## [Work item]
Your answer must be the lines from the one containing "Screen dimensions: 1093x672" through the last line below, copied exactly, with no pictures.

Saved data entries
^^^^

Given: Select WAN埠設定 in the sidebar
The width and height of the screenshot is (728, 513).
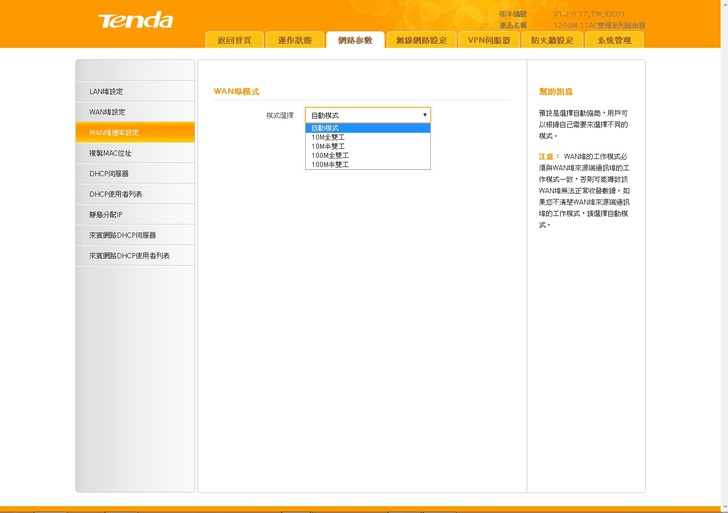Looking at the screenshot, I should tap(135, 112).
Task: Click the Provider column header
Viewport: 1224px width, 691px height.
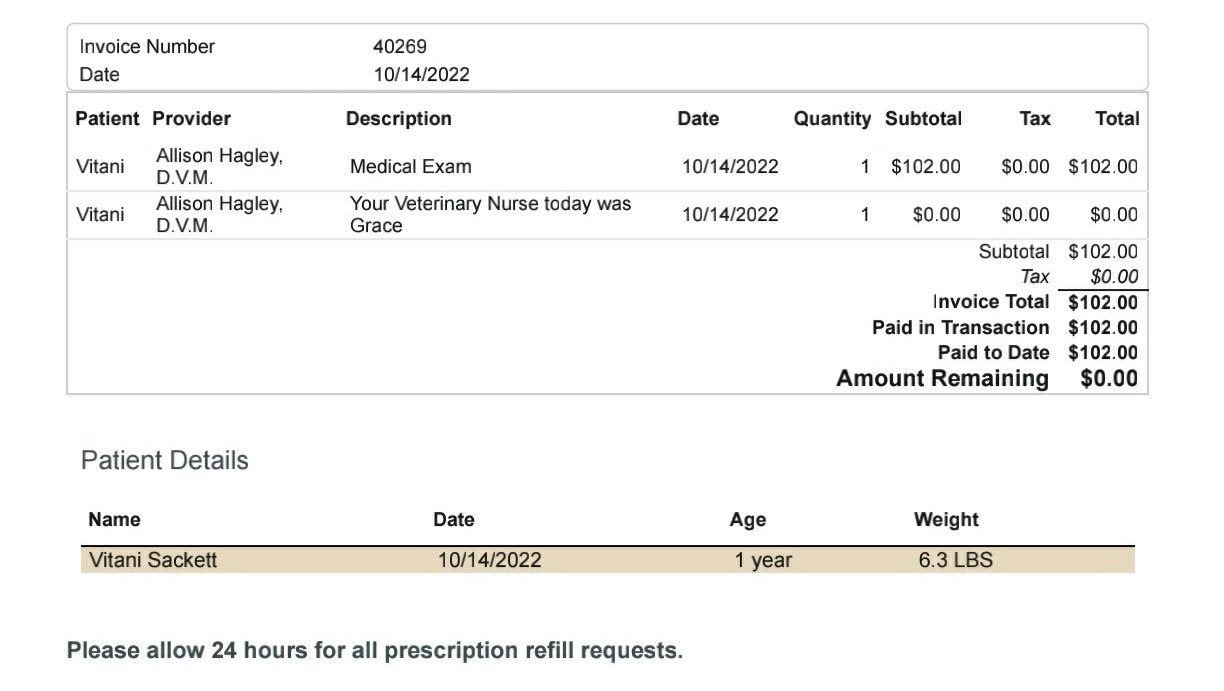Action: point(191,119)
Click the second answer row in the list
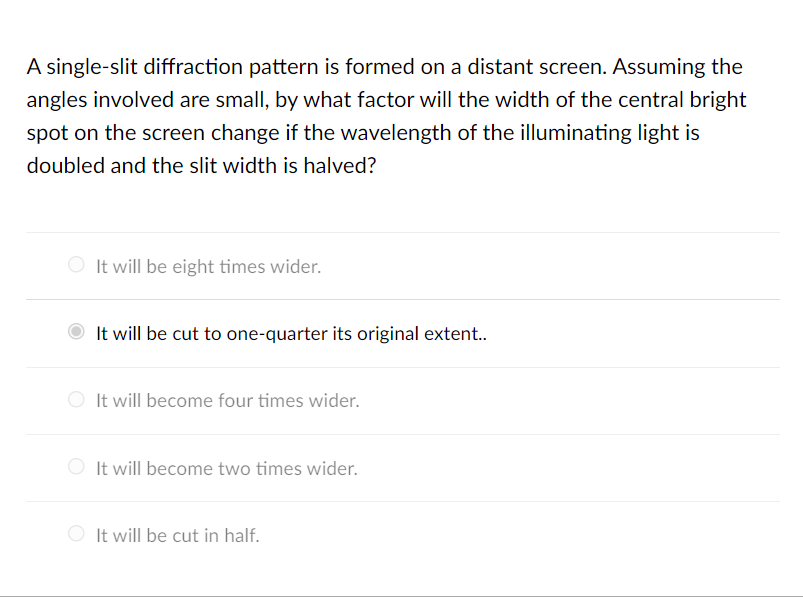The width and height of the screenshot is (803, 597). point(400,332)
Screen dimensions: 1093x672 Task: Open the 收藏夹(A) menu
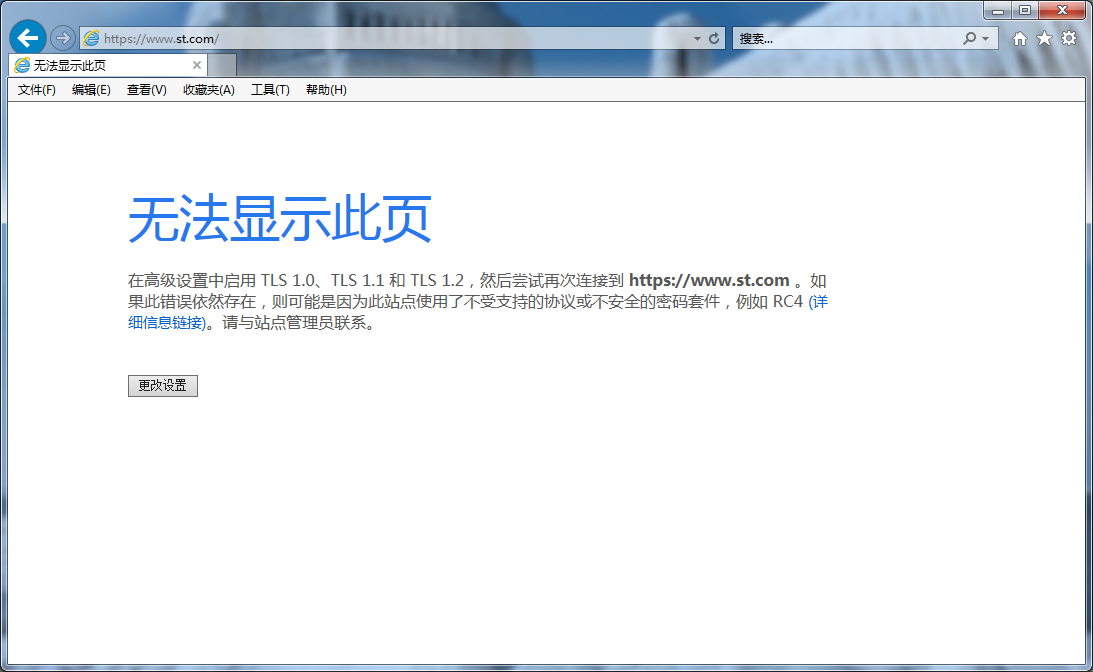[208, 90]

^^^^

## [Exercise result]
Screen dimensions: 1093x672 Task: Open the 收藏夹(A) menu
[208, 90]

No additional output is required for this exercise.